One idea: Spaces that are open, with few walls or other restrictions. The school will be moving from 7025 W. Emerald St. to a warehouse space near Downtown for the high school and its after-school program. Poppen declined to name the specific location because the lease is still being worked out.
A DIFFERENT EXPERIENCE
Students are drawn to One Stone because it’s a place they know their voices matter.
One Stone is one of a growing number of alternative education venues known as micro schools, said Christina Ortiz, an educator who has started two micro schools in Florida and is getting her Ph.D. in education leadership from Harvard.
Micro schools are small, typically around 120 students. “The small size allows you to do school all kinds of different ways not typically seen in the traditional schools,” she said.
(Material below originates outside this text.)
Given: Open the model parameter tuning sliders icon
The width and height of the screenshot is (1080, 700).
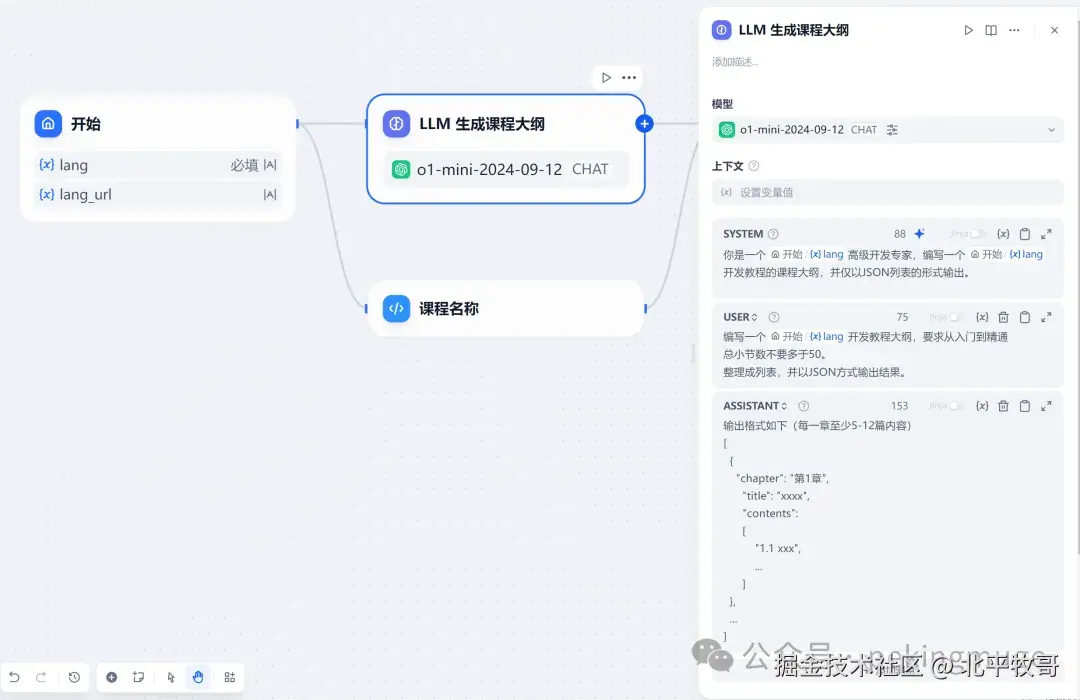Looking at the screenshot, I should (890, 129).
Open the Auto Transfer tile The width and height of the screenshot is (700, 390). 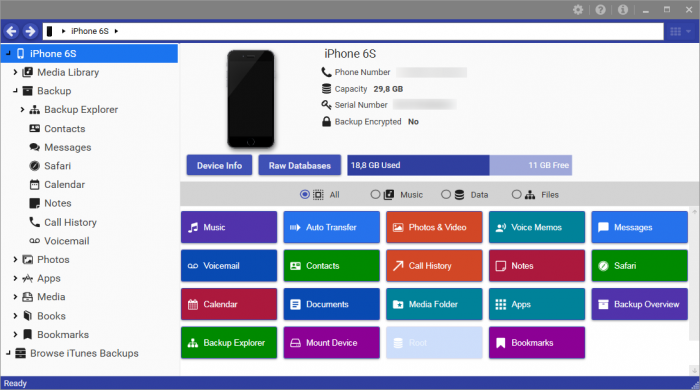(331, 227)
Such schools typically draw parents “who want a different kind of experience for their kids,” she said. Or parents not happy with traditional schools.
Simone Migliori, a Boise High senior and chair of One Stone’s board of directors, walked into the school three years ago and was admittedly bossy. “I didn’t know how to collaborate,” she said.
But she watched as the school made room for quiet students to speak up and help shape their eduction. Now she understands the importance of collaboration.
“We really value the quality of voices,” said Migliori, who will go to Boston University in the fall.